Simulating the Sustainable Impact of Land Use Change on Carbon Emissions in the Upper Yellow River of Gannan: A Multi-Scenario Perspective Based on the PLUS Model

Abstract

Changes to land use carbon emissions (LUCEs) have become significant contributors to increasingly severe climate issues. Land use change is one of the crucial factors that affect carbon emissions. Alpine meadows regions are sensitive to climate change and human activities. However, current research on LUCEs mainly focuses on analyzing present land use status and spatial patterns. To reveal and forecast future LUCEs in the alpine region, the Upper Yellow River of Gannan (UYRG) was used as a case study. Based on the land use data from 1990 to 2020, we used the multi-scenario PLUS model to predict the land use types in 2030 and analyzed the spatial and temporal dynamic trends of LUCEs from 1990 to 2030. The results showed a strong correlation between the predicted and actual land use types, with a Kappa value of 0.93, indicating the applicability of the PLUS model in predicting land use in the UYRG. Over the study period, construction land expanded, while woodland and grassland diminished. Carbon emissions (CEs) increased by 516.4% from −200,541.43 Mg CO2e in 1990 to 835,054.08 Mg CO2e in 2020, with construction land being the main contributor. In the Natural Development scenario for 2030, construction land expanded most rapidly, resulting in the highest LUCEs.

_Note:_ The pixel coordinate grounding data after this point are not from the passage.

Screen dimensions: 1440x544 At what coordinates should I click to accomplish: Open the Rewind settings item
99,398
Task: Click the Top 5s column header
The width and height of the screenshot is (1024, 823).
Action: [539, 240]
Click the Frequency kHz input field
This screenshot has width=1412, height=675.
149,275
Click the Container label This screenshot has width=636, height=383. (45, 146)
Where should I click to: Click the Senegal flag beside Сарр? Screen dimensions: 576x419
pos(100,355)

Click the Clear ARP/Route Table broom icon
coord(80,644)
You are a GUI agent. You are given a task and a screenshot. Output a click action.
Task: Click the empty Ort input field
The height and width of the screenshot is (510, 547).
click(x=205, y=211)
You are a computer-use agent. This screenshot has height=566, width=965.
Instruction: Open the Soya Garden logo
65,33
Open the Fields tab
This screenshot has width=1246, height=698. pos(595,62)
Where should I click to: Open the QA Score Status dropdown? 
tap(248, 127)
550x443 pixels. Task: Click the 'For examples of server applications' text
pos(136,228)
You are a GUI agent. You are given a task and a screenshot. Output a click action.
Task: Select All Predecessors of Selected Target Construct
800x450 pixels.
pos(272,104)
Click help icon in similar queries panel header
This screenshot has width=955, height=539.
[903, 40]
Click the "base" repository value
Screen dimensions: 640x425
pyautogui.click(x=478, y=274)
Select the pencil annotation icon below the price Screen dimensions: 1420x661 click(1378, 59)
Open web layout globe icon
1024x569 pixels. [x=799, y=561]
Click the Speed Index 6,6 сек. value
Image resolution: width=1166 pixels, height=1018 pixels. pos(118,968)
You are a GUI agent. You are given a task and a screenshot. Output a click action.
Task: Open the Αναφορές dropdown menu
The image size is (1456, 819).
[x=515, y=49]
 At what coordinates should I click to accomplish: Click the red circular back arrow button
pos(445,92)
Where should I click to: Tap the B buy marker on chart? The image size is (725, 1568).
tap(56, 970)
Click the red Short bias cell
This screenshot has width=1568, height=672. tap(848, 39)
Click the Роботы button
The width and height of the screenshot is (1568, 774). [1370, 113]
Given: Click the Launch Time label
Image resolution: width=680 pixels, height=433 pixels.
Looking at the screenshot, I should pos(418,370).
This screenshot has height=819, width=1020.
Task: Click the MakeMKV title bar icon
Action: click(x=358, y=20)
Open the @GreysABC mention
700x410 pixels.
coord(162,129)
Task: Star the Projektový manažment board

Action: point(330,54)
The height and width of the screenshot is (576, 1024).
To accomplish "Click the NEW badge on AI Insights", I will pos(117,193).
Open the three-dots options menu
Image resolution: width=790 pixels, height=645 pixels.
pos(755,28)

In the Ecological Protection scenario, woodland and grassland expanded, while construction land decreased, leading to an expansion in carbon sinks. In the Cropland Protection scenario, cropland expanded, with CEs falling between the other two scenarios. These findings lay a theoretical groundwork for formulating policies addressing LUCEs in alpine meadows, providing valuable insights for further studies.